時間に幅があるのは、腸の長さや形状の個人差、ポリープ切除の有無などによります。ポリープが見つかりその場で切除する場合は、その分時間が追加されます。
「引き抜き時間」「ADR」が質の指標
大腸カメラでは、スコープを奥(盲腸)まで入れた後、抜きながら粘膜を観察するのが本番です。この「引き抜き時間(withdrawal time)」が検査の質を左右する重要な指標で、米国消化器内視鏡学会は6分以上を推奨しています。
実際に、引き抜き時間が6分以上の医師はポリープの発見率が高いという研究が複数報告されています。短すぎる検査は見逃しのリスクを高めるため、ある程度の時間がかかることは「丁寧に見てもらえている」証拠ともいえます。
ADR(Adenoma Detection Rate)とは日本語で腺腫発見率と訳される指標です。大腸カメラを受けた患者さんのうち少なくとも1個以上の大腸腺腫が見つかった方の割合を示す指標であり、内視鏡の品質評価に用いられる重要な指標です。ADRが高い内視鏡医ほど大腸がんの見逃しやinterval cancer(検査間のがん)の発生が少ないことが報告されています。「ADRが高い」=「内視鏡医としての熟練度が高い」と言えます。
来院から帰宅までのトータル時間
| ステップ | 時間の目安 | 内容 |
| 来院・受付・着替え | 約15〜30分 | 問診票記入・検査着に着替え |
| 前処置 | 約5〜10分 | 鎮静剤・鎮痛剤の点滴投与 |
| 検査 | 約10〜30分 | 大腸全体の観察(+ポリープ切除) |
| リカバリー | 約30分〜1時間 | 鎮静剤からの回復 |
| 結果説明・会計 | 約10〜15分 | 画像を見ながら説明 |
院内の滞在時間は約1時間半〜2時間半です。検査開始時間にもよりますが、午前中は自宅での下剤の服用にあてるイメージです。
鎮静剤使用時のリカバリー
大腸カメラでは鎮静剤と鎮痛剤を併用するのが一般的です。検査後は30分〜1時間ほどリカバリールームで休み、意識がしっかり回復してからお帰りいただきます。当日の車・バイク・自転車の運転はできません。
仕事との両立
午前中に検査を受ければ、午後のデスクワークに復帰できるケースが多いです。ただし以下の点にご注意ください。
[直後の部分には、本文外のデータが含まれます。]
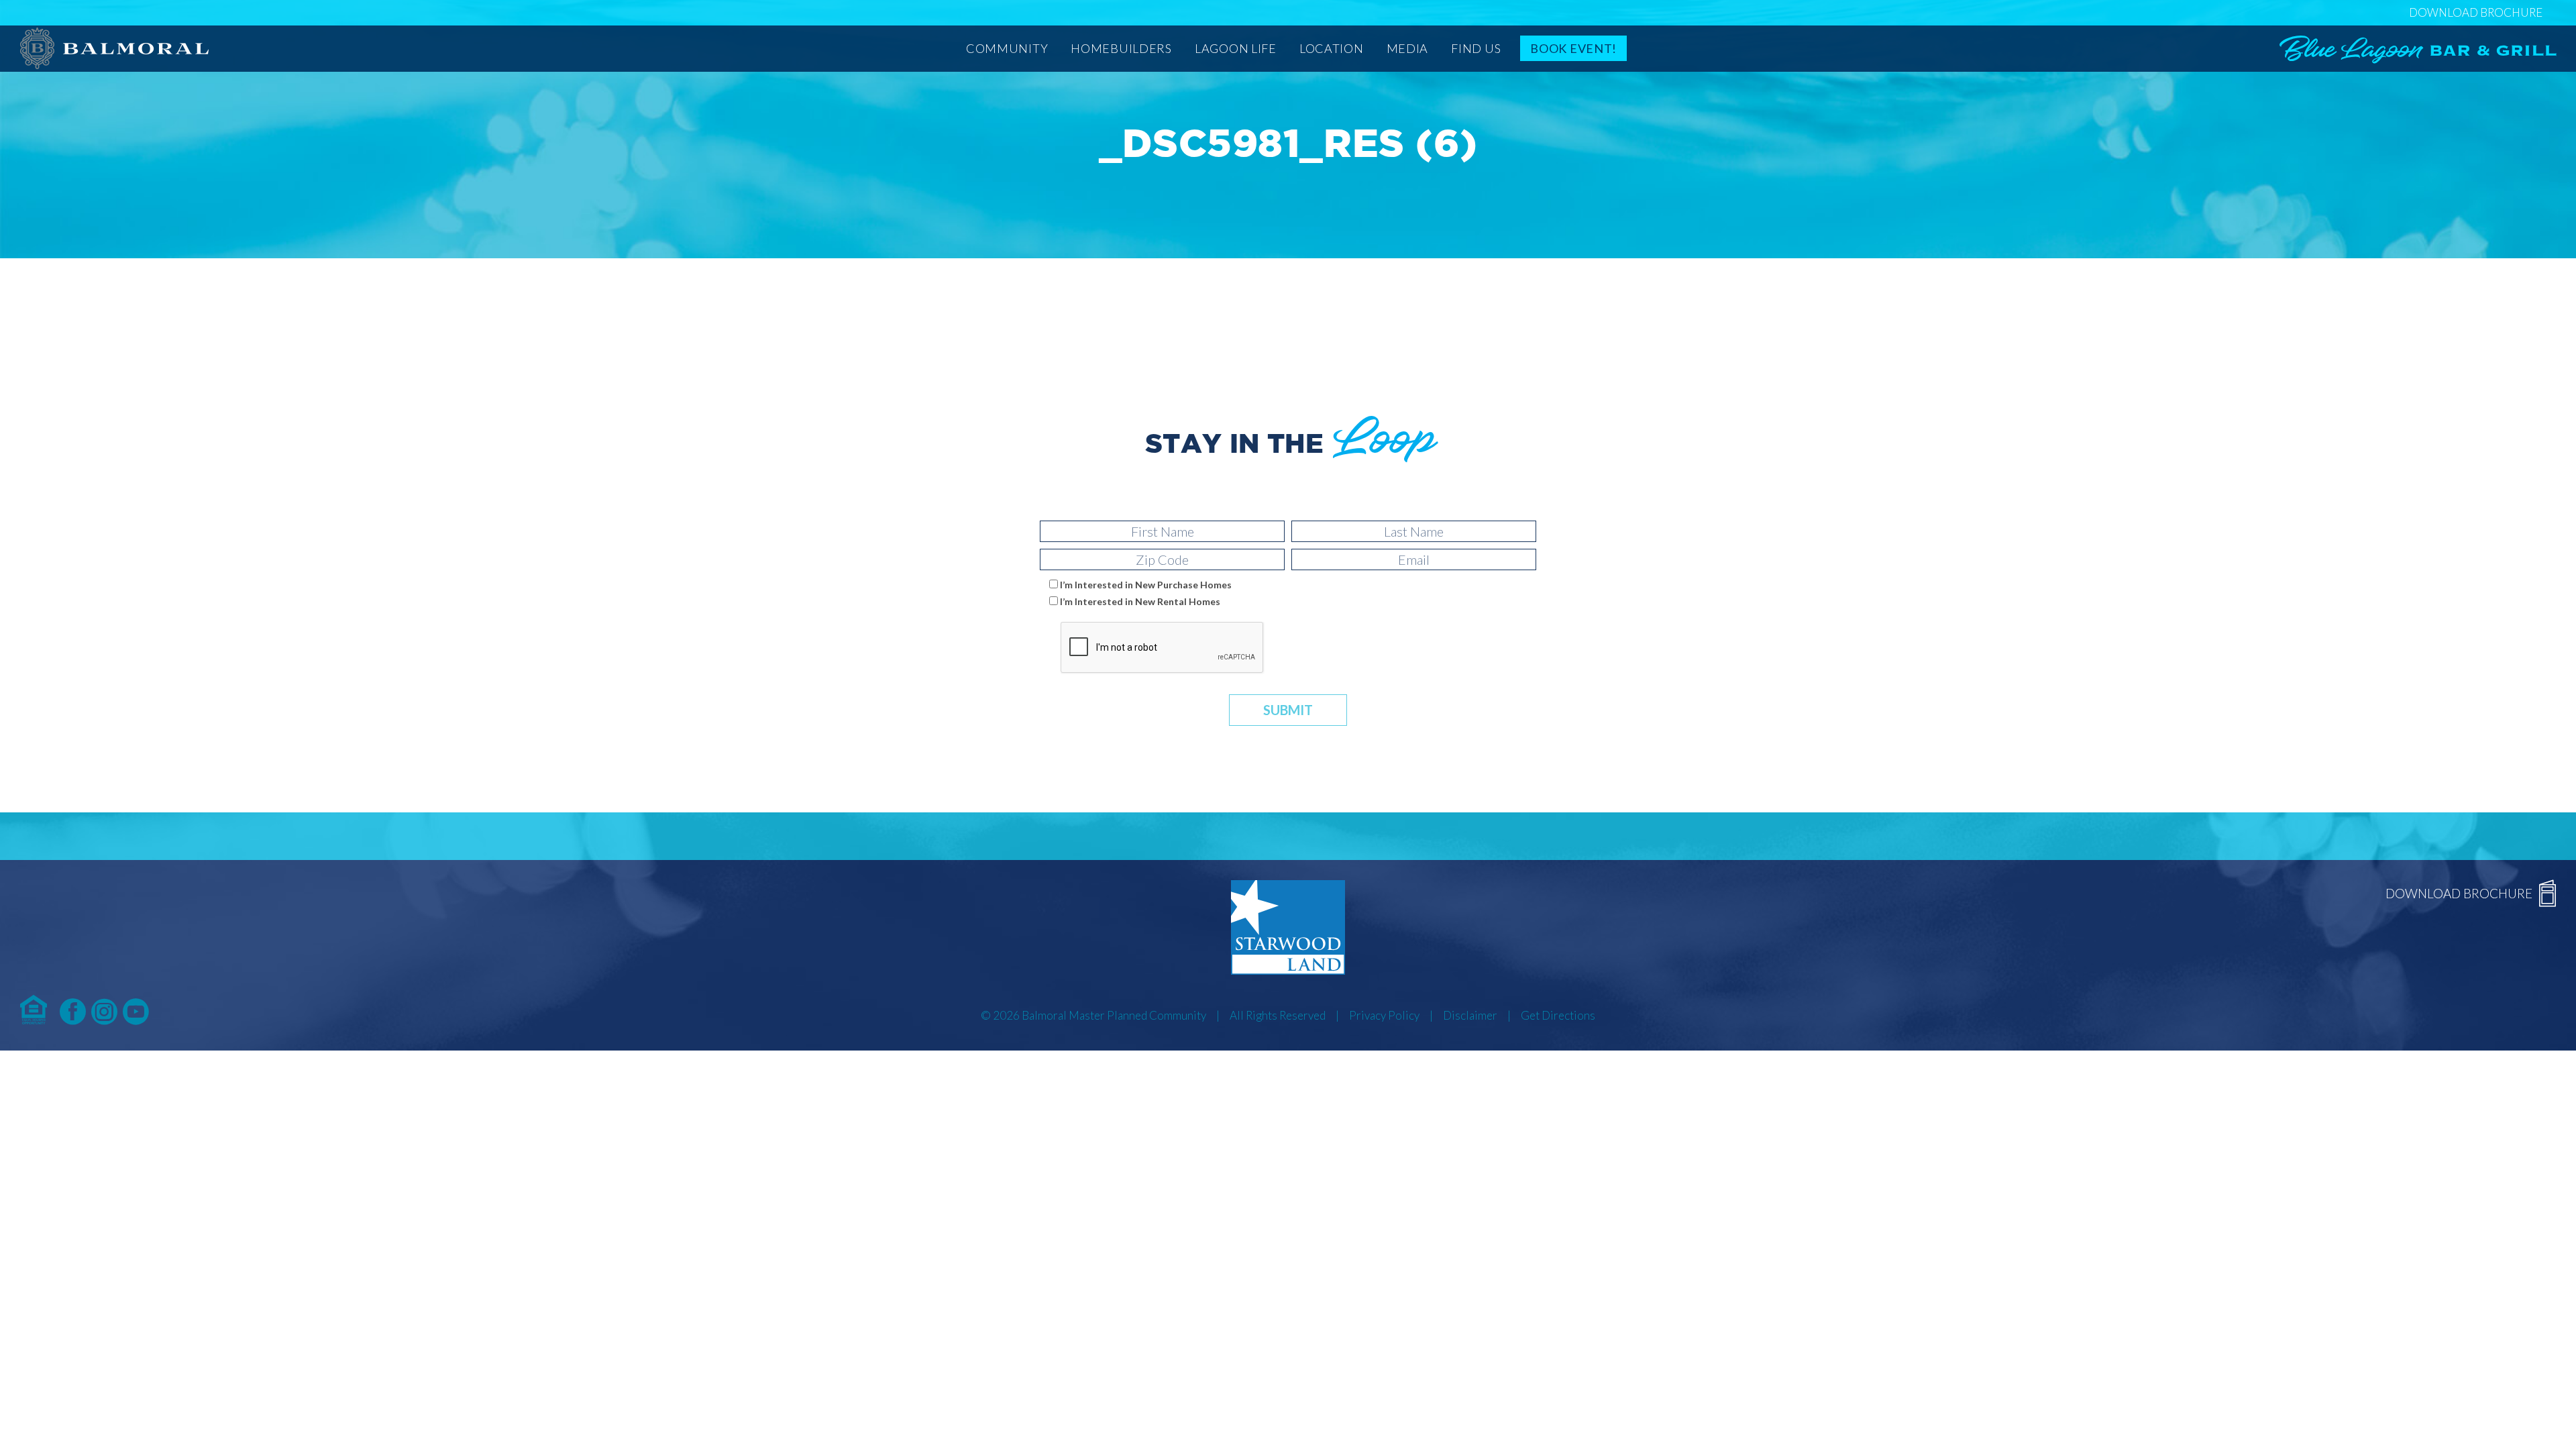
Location (1331, 48)
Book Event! (1573, 48)
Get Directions (1558, 1015)
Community (1007, 48)
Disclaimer (1470, 1015)
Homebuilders (1121, 48)
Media (1408, 48)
- ポリープ切除を行った場合:当日〜数日間は激しい運動を避ける必要があります。力仕事が多い方は翌日以降に回復を確認してから復帰するのがおすすめです。
- 鎮静剤を使った場合:終日運転NGです。重要な会議やプレゼンがある日は避けたほうが無難です。
- 胃カメラとの同日検査:両方を同じ日にまとめて受ければ、休みを1回で済ませられます。
よくある質問
Q. 検査後すぐに食事はできますか?
A. 鎮静剤の効果が切れていれば比較的早く食事を再開できます。ただしポリープを切除した場合は、当日は消化の良いものを選び、アルコールは控えてください。
Q. 午前中に検査を受けることはできますか?
A. 午前検査枠があります。その場合、午前中の早い時間帯から下剤を飲む流れになります。具体的なタイムスケジュールは予約時にご説明します。
Q. 検査翌日は普通に過ごせますか?
A. ポリープ切除がなければ翌日からまったく普通に過ごせます。切除があった場合は、1週間程度は激しい運動、飲酒、遠方への旅行を控えてください。
まとめ
大腸カメラ検査は、検査そのものが10〜30分、院内のトータル滞在が1時間半〜2時間半が目安です。
「時間がないから」と先延ばしにすると、見つかるはずのポリープを見逃し、大腸がんの発見が遅れるリスクにつながります。土日対応や胃カメラとの同日検査など検査を受けやすい環境も整えていますので、ぜひ検討してみてください。